Collected data entries
◆ ◆ ◆ ◆ ◆ ◆ ◆

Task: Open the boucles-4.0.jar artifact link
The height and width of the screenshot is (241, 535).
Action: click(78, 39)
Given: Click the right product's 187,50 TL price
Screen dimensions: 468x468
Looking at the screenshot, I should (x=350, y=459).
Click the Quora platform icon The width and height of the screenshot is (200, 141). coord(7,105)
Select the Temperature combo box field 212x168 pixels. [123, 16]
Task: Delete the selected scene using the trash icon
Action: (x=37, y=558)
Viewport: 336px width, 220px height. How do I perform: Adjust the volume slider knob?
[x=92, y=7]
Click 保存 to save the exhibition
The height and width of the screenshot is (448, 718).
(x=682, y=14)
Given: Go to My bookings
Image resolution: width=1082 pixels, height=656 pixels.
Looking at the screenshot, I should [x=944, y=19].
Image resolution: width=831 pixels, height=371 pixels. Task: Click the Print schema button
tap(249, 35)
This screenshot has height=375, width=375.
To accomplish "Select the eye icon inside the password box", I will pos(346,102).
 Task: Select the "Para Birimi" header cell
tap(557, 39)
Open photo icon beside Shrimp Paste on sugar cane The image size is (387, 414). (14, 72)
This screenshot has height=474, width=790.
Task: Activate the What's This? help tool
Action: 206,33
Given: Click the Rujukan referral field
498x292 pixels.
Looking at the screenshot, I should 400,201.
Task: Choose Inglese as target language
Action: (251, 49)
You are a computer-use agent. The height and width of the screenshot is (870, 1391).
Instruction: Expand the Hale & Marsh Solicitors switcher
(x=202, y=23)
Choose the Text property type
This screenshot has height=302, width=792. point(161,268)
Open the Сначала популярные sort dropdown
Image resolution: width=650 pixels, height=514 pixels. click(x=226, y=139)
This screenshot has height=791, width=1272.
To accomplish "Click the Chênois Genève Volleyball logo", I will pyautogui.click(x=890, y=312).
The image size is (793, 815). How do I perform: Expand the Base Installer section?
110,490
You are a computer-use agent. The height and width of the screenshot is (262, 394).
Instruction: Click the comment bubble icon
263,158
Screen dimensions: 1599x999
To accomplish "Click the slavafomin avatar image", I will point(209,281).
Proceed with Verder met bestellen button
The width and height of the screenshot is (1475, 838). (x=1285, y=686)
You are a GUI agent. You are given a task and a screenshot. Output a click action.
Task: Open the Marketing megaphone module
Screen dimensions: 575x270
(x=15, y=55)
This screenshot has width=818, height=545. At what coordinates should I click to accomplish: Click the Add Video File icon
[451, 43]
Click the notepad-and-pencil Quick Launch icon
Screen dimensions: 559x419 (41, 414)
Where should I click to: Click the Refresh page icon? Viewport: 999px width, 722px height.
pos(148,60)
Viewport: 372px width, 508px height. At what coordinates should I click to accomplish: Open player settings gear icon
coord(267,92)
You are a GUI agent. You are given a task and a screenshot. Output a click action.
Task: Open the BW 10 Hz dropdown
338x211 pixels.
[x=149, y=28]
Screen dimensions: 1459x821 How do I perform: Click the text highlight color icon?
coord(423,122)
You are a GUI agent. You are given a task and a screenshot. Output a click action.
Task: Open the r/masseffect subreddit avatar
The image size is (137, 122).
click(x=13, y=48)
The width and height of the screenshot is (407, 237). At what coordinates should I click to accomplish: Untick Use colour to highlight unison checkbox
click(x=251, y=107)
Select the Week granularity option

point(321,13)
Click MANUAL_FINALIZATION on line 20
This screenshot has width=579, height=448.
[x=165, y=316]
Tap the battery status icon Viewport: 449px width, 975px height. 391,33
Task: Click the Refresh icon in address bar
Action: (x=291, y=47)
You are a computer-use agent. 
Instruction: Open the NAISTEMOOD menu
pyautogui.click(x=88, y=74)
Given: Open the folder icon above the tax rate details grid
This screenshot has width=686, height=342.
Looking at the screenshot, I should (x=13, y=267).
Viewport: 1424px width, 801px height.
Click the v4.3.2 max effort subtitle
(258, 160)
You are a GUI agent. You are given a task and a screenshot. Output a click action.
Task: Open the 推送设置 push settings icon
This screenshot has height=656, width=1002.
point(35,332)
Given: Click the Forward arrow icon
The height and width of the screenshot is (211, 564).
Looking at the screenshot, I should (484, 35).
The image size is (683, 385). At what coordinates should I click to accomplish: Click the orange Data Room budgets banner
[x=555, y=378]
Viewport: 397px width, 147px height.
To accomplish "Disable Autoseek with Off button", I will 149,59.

◆ ◆ ◆ ◆ ◆ ◆ ◆

## Exercise details
Lines containing "avatar" in the records above: how many are there? Give only the number.

## Answer
2